Von der taz-Kopie zur Guerilla im Internet

BERLIN taz ■ Mit Hankyoreh Shinmun ist in Südkorea im Mai 1988 ein Tageszeitungsprojekt nach taz-Vorbild gestartet worden. In der Folge antidiktatorischer Massenproteste 1987, die zur Demokratisierung führten, gründeten entlassene Redakteure das linksliberale Blatt. 7.223 Bürger ermöglichten den Start mit dem Kauf von Anteilen, weitere halfen mit Spenden.

Ziel war es, das Meinungsmonopol der rechtskonservativen Zeitungen zu brechen. Hankyoreh wurde mit einer Auflage von 400.000 und 62.000 Anteilseignern zahlenmäßig sogar erfolgreicher als die taz. Doch auch das koreanische Blatt ist finanziell chronisch klamm. Seit der Präsidentschaft des liberalen Kim Dae Jung gilt es als regierungsnah. Der erhoffte große Einfluss, der Wahlen entscheidet und Massenbewegungen auslöst, blieb Hankyoreh verwehrt. Den erzielte vielmehr das im Februar 2000 gegründete Internetnachrichtenportal www.ohmynews.com. Es wurde zum weltweit erfolgreichsten Beispiel von Gegenöffentlichkeit der letzten Jahre.

OhmyNews verhalf 2002 dem weitgehend unbekannten Roh Moo-hyun ins Präsidentenamt. Roh wurde von konservativen Medien geschnitten, während OhmyNews ausführlich über den Exarbeitsanwalt berichtete und die junge Generation mobilisierte. Die Konservativen unterschätzten die Macht des Internets. In Südkorea, wo 80 Prozent aller Haushalte einen DSL-Anschluss haben, ist das Web für junge Leute heute Hauptinformationsquelle. So ist der Erfolg von OhmyNews auch Ausdruck des Generationswechsels.

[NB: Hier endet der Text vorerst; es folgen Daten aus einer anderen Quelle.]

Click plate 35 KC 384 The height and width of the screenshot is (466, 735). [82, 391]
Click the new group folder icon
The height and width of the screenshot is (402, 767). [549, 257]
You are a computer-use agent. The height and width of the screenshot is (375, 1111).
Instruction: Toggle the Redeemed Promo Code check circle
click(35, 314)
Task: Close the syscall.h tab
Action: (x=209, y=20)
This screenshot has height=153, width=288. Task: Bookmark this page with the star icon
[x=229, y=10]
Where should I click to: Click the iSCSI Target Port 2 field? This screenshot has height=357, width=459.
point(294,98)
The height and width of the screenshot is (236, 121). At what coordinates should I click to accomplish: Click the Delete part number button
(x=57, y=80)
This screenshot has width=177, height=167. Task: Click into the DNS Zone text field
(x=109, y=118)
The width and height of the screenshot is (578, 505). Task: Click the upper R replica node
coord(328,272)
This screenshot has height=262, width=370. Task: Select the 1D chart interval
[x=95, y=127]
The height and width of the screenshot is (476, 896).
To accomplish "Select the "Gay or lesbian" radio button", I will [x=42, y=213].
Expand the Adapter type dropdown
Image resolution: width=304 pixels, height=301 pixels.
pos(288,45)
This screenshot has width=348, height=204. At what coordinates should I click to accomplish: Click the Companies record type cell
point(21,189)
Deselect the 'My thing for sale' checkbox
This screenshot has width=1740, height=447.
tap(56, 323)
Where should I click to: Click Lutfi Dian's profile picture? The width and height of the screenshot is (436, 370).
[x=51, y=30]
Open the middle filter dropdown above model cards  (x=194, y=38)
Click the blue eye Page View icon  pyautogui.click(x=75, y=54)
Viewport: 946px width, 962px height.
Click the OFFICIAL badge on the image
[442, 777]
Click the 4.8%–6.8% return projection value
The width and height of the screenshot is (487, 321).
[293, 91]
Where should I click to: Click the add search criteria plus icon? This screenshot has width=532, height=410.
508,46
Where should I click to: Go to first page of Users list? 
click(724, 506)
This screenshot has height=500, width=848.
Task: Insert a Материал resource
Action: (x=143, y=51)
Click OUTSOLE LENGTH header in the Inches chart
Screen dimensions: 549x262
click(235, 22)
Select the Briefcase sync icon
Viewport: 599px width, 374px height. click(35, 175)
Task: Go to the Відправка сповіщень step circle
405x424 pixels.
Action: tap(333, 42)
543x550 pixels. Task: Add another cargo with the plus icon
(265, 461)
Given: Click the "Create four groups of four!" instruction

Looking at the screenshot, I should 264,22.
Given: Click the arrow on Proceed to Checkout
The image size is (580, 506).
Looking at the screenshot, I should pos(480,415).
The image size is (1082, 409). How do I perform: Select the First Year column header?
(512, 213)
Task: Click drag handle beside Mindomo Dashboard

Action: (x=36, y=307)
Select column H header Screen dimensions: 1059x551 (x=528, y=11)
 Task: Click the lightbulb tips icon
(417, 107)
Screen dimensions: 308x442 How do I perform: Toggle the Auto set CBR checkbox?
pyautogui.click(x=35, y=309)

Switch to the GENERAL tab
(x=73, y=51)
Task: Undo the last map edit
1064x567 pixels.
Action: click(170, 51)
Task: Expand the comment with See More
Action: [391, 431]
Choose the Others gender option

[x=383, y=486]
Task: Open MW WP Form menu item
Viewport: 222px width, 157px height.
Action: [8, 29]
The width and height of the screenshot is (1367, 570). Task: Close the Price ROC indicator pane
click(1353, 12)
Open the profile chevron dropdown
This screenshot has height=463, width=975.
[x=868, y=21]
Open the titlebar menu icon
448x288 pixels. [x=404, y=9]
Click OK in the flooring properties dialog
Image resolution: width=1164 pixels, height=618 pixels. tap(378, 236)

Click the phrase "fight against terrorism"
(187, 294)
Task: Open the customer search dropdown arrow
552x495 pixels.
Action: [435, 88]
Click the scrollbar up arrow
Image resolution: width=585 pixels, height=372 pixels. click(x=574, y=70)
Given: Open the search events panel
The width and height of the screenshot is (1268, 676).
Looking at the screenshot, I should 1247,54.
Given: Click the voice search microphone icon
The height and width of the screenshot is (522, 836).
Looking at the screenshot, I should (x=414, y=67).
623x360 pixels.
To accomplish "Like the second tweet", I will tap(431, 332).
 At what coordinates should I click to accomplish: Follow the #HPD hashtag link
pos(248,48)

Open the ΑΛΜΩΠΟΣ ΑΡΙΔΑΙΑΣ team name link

„Jeder Bürger ist ein Reporter“, lautet das Motto von OhmyNews. 43.000 sogenannte Bürgerreporter arbeiten heute für die werbefinanzierte Website. Ihre Berichte betreuen 65 professionelle Redakteure. Von den täglich 150 veröffentlichten Artikeln stammen zwei Drittel von den „Guerillareportern“, wie sie „OhmyNews“-Herausgeber Oh Yeon-ho nennt, ein Drittel kommt von Professionellen. Letztere prüfen alle Texte vor Veröffentlichung.

OhmyNews brachte es im Wahlkampf 2002 auf 20 Millionen Seitenzugriffe pro Tag. Heute sind es nur noch maximal 2 Millionen. Zwar gibt es seit 2005 eine internationale Ausgabe auf Englisch und seit 2006 auch eine japanische. Doch ließ sich der Erfolg andernorts nicht kopieren. Vielmehr verliert OhmyNews inzwischen auch in Südkorea an Boden und schreibt seit 2006 wieder rote Zahlen. Ein Relaunch im Mai wie auch die Verknüpfung mit Video soll die Wende bringen.